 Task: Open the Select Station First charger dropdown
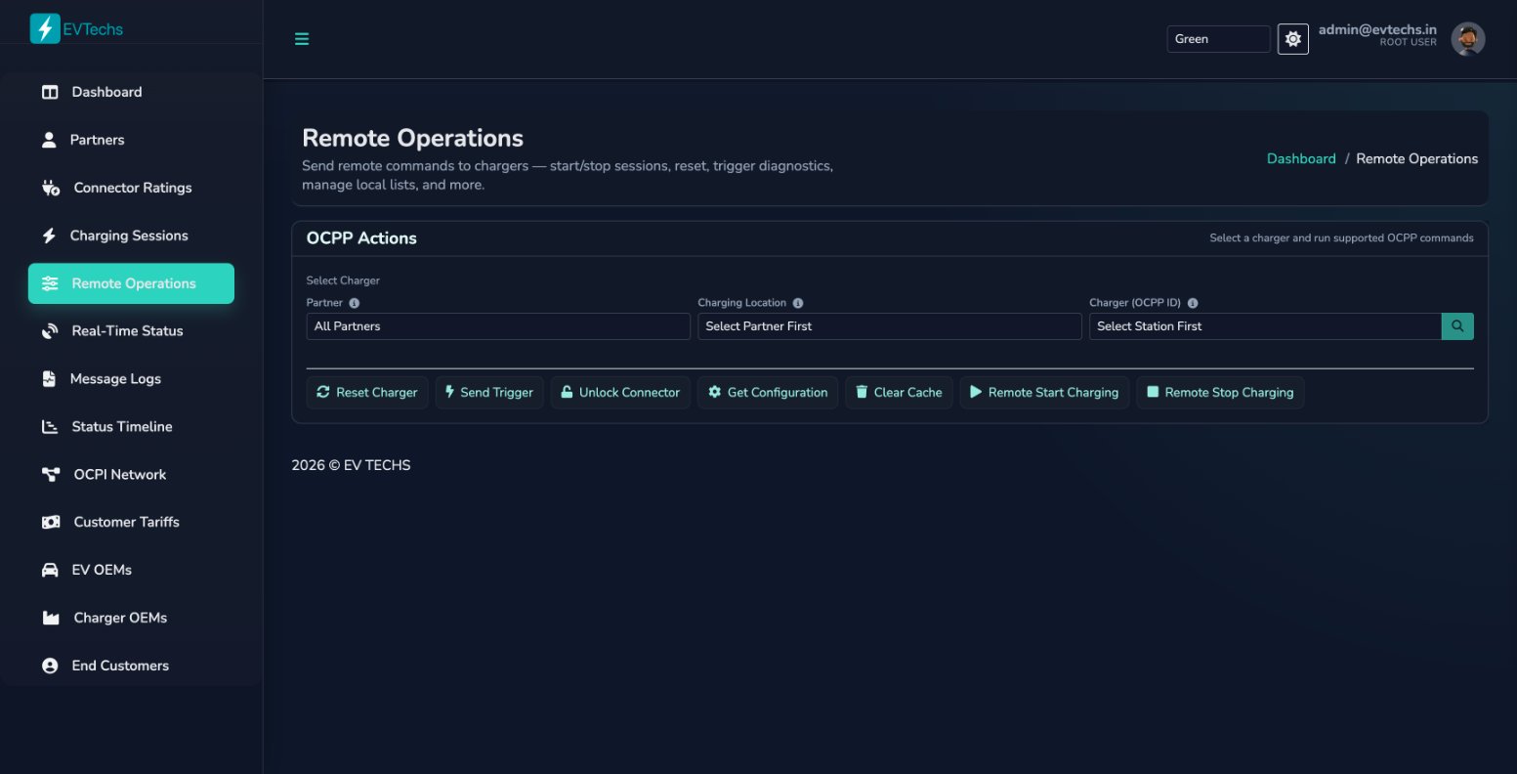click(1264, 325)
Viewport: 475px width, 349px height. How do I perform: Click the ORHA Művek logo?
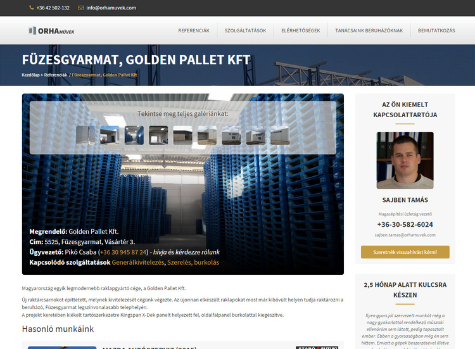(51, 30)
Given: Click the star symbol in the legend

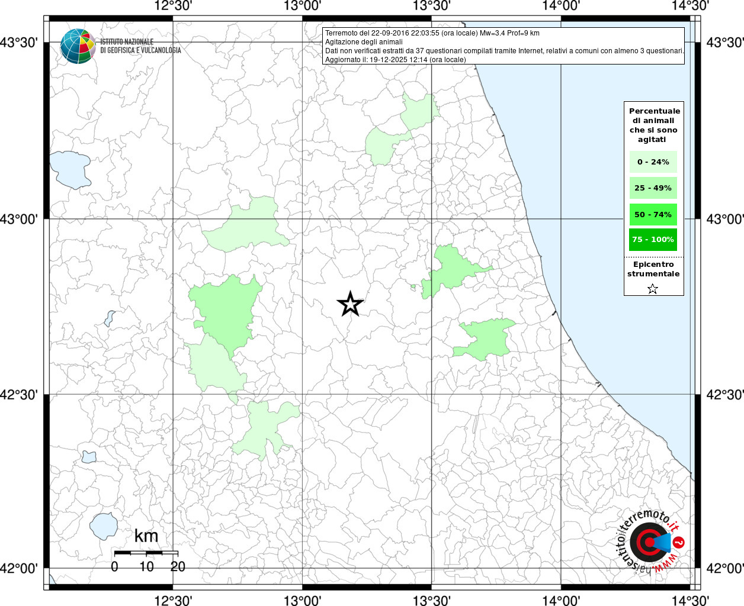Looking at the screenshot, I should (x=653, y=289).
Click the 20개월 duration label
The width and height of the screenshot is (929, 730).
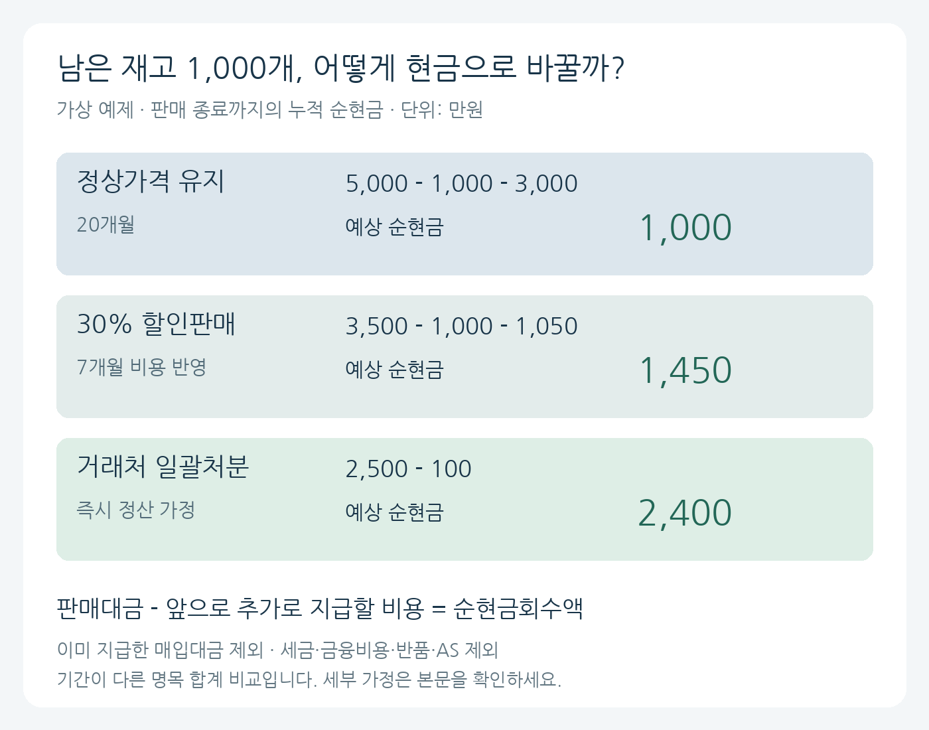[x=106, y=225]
────
## EXERCISE PROMPT:
Omit the pictures, and please restate word for word the lines running from the line with "Click the 20개월 duration label" to the end of the entries.

## RESULT OF THIS TASK:
Click the 20개월 duration label
The width and height of the screenshot is (929, 730).
[x=106, y=225]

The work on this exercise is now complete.